Stored records:
════

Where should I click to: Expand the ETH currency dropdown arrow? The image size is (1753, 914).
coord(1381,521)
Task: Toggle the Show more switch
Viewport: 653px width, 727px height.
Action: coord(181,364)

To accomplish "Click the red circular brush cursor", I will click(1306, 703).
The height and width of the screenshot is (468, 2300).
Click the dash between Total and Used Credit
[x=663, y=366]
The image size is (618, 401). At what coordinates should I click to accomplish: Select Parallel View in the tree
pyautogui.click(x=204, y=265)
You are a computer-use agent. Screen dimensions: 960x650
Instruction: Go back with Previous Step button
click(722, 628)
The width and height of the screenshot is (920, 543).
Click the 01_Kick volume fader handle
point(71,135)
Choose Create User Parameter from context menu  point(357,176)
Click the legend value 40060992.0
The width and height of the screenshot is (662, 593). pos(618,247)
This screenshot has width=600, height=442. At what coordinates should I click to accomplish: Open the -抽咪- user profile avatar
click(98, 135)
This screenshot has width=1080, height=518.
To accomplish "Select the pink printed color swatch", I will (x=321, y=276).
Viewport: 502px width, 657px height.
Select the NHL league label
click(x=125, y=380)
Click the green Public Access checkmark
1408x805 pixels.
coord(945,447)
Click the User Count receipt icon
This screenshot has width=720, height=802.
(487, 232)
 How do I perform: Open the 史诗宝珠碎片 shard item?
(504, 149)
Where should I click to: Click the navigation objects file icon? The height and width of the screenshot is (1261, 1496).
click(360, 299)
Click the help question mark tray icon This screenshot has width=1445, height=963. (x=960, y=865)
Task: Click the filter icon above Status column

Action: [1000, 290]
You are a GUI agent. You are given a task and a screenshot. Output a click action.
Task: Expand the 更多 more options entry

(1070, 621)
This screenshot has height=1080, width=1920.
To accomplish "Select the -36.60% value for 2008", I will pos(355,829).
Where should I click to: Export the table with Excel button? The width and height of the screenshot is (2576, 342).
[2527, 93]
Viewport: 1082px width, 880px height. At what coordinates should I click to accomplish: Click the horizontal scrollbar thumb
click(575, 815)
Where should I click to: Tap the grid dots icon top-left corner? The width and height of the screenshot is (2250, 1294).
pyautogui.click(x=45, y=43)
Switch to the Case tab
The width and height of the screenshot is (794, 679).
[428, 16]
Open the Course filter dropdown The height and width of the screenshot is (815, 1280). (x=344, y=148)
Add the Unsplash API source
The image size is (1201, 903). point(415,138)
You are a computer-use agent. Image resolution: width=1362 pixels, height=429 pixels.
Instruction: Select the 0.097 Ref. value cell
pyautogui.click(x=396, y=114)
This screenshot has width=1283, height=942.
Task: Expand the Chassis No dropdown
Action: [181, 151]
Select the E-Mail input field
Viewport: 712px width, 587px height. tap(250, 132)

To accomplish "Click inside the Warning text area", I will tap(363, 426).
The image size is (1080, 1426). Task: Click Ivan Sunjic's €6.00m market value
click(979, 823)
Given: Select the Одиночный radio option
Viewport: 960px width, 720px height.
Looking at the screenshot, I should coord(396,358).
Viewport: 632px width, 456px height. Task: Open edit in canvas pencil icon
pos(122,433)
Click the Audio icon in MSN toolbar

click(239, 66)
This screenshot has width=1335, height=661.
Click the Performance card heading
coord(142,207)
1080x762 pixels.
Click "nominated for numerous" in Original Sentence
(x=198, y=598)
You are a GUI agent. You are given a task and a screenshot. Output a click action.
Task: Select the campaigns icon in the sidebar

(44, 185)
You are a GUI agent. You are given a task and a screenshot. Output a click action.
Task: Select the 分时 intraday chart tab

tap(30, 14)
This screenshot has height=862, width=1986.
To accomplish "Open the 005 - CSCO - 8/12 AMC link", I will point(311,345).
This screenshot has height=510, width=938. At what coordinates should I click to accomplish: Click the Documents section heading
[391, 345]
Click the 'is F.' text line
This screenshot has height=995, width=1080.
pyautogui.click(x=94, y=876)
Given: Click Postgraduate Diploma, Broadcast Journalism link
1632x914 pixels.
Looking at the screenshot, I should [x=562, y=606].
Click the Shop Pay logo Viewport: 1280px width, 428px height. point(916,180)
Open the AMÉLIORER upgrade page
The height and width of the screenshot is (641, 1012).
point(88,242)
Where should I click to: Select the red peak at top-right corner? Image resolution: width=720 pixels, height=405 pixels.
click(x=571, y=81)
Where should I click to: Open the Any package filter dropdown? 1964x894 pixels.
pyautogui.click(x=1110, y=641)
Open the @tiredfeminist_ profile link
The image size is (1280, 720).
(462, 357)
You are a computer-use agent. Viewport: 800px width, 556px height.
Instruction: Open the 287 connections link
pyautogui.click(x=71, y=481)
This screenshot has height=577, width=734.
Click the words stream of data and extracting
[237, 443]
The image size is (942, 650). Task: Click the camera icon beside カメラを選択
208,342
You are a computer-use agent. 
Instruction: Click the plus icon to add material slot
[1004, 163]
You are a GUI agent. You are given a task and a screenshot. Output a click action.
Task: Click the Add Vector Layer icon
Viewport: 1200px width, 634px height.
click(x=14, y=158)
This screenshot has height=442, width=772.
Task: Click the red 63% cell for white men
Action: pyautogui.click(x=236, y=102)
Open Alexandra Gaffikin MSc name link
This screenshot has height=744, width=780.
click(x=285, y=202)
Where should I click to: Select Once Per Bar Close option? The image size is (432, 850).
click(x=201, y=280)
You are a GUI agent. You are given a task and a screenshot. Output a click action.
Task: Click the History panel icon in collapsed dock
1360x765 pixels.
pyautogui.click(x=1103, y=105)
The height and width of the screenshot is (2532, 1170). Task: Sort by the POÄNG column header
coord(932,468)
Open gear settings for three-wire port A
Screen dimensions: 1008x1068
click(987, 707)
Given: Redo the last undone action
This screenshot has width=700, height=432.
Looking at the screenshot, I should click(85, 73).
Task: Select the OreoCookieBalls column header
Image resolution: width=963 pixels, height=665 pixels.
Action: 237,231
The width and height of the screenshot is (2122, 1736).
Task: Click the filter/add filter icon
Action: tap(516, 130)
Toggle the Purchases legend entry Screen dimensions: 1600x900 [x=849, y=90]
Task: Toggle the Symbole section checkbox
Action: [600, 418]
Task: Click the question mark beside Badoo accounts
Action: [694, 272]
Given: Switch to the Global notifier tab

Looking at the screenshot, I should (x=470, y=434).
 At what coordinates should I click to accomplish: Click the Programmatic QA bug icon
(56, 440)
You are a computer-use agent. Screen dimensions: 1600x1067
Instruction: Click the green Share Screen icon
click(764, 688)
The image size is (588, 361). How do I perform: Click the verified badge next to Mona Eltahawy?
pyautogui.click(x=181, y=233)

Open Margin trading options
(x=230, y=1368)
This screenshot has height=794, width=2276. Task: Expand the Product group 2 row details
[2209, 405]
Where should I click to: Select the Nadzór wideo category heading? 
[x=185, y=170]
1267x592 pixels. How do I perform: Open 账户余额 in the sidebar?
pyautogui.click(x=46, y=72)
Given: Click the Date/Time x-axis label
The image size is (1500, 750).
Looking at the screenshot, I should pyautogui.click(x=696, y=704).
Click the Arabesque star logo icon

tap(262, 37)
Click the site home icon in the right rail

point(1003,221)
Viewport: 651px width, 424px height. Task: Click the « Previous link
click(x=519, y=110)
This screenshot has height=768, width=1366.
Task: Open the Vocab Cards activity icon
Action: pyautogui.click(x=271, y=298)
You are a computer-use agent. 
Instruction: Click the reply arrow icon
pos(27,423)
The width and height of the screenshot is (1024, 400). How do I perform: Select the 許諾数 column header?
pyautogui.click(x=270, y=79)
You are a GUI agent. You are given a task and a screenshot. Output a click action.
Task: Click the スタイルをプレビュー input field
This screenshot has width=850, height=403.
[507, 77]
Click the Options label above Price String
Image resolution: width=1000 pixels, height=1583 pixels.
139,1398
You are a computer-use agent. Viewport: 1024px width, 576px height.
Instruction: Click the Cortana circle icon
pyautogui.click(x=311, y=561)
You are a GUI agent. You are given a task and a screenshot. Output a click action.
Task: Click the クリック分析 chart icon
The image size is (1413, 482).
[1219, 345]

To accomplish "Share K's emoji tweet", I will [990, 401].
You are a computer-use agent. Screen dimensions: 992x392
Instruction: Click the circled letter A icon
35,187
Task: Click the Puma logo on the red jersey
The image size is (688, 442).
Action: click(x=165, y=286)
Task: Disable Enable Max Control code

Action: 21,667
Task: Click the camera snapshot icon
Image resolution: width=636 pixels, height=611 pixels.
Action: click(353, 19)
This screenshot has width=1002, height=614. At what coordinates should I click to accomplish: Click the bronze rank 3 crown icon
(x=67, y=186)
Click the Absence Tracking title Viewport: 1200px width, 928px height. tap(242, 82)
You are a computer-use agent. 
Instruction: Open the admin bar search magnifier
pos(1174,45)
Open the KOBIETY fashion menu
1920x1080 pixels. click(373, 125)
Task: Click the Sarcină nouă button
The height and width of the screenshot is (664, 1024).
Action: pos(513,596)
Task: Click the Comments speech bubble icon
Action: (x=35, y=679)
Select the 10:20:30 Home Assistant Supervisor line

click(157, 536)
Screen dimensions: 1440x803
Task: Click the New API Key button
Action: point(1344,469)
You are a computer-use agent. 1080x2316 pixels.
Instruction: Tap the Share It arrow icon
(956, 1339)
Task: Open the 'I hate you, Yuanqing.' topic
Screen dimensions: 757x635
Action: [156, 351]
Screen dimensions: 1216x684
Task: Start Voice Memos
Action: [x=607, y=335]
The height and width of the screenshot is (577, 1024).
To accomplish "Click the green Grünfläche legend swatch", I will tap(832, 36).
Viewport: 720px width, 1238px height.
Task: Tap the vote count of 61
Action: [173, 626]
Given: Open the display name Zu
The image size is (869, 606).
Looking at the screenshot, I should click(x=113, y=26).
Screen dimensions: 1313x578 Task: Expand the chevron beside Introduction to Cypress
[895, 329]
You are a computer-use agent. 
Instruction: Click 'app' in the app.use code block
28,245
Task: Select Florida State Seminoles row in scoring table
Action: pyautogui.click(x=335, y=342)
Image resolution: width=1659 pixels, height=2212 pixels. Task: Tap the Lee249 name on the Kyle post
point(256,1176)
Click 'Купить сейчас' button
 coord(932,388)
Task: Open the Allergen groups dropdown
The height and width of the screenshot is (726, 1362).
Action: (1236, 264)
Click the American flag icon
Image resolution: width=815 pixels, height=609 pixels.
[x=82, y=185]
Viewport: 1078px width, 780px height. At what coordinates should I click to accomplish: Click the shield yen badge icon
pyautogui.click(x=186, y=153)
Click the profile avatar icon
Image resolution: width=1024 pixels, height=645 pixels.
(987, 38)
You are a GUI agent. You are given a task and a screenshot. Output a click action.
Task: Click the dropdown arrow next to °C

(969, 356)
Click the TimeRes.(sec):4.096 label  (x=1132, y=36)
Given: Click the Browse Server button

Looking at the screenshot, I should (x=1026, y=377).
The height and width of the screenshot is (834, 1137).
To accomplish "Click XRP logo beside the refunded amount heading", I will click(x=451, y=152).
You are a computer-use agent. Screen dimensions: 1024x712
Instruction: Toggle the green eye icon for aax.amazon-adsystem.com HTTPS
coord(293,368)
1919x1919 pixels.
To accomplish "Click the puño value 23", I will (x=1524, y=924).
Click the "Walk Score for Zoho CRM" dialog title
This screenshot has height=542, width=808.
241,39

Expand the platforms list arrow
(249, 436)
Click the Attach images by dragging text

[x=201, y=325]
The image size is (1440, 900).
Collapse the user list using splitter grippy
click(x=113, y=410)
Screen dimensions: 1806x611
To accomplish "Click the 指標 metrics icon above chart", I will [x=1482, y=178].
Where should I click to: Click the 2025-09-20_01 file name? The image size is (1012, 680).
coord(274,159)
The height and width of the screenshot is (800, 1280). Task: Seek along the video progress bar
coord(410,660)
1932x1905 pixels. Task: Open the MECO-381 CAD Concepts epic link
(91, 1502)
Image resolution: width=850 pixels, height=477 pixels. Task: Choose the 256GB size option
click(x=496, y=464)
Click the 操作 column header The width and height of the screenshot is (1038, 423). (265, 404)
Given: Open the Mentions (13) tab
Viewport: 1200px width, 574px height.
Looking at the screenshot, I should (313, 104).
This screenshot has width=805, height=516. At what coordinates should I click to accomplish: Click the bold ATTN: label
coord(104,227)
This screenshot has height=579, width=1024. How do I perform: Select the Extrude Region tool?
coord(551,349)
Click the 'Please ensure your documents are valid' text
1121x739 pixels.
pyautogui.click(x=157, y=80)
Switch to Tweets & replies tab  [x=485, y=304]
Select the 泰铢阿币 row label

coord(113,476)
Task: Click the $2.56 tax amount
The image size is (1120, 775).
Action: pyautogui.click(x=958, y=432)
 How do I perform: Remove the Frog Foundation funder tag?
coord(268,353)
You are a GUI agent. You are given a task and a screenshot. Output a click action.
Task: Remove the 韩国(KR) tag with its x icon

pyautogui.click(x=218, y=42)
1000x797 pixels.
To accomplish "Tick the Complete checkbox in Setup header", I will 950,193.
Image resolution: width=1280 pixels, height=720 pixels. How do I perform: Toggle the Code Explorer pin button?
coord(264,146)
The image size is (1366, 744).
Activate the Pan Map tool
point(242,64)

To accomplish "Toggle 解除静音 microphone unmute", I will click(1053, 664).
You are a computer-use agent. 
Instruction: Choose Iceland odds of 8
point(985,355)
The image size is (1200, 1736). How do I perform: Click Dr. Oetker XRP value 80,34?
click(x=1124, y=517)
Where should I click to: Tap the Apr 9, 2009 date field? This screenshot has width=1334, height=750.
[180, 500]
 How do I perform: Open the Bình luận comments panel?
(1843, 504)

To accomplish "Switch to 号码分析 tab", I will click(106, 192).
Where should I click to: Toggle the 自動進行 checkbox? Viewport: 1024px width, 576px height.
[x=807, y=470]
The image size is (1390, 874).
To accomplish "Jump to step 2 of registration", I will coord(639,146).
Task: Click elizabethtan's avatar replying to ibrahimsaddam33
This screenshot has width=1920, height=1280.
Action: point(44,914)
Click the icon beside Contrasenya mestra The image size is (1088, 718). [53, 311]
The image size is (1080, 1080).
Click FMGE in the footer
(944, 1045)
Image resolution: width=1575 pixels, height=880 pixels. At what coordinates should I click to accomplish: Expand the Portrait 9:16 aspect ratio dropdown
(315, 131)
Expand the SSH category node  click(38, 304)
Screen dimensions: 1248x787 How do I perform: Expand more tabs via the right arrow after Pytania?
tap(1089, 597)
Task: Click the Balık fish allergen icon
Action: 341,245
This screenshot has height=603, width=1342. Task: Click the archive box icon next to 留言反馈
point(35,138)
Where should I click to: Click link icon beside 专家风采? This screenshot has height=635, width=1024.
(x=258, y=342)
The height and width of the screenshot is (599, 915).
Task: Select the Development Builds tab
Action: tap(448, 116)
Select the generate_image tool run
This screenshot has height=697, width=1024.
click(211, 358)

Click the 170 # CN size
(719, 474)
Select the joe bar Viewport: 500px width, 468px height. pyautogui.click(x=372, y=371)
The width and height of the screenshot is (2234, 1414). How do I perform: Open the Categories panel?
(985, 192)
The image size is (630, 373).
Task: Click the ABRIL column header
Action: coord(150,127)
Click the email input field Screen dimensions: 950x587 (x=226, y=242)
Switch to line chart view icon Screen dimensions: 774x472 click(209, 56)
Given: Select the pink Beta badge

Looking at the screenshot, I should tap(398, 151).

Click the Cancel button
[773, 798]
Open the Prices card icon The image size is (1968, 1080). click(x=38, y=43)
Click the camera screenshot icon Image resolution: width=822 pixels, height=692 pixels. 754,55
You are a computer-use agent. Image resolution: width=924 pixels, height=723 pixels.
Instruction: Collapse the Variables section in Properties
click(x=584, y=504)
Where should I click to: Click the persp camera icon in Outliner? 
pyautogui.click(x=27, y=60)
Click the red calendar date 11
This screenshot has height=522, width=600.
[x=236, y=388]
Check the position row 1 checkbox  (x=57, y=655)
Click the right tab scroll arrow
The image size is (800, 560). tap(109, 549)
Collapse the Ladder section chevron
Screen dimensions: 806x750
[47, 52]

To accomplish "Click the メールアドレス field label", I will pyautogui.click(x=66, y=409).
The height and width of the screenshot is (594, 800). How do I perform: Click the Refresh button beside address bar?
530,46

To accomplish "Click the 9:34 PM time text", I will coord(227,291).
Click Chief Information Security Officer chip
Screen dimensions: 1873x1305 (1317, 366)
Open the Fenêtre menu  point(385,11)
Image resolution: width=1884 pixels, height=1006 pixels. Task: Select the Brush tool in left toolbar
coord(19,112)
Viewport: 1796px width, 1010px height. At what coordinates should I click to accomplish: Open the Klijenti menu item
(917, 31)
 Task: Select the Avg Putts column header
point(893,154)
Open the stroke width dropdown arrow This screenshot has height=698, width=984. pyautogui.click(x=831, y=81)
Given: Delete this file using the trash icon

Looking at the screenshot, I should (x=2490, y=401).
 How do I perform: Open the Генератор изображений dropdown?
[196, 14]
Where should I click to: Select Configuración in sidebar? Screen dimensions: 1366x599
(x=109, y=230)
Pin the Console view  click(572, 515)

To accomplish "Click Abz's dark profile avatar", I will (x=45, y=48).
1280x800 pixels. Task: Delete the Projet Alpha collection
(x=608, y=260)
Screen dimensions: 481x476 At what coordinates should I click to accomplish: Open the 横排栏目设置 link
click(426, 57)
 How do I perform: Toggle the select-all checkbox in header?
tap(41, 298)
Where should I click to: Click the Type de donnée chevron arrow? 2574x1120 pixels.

════

The lines of the records that contain the string "amount" should be located and copied.

To accomplish "Click XRP logo beside the refunded amount heading", I will click(x=451, y=152).
Task: Click the $2.56 tax amount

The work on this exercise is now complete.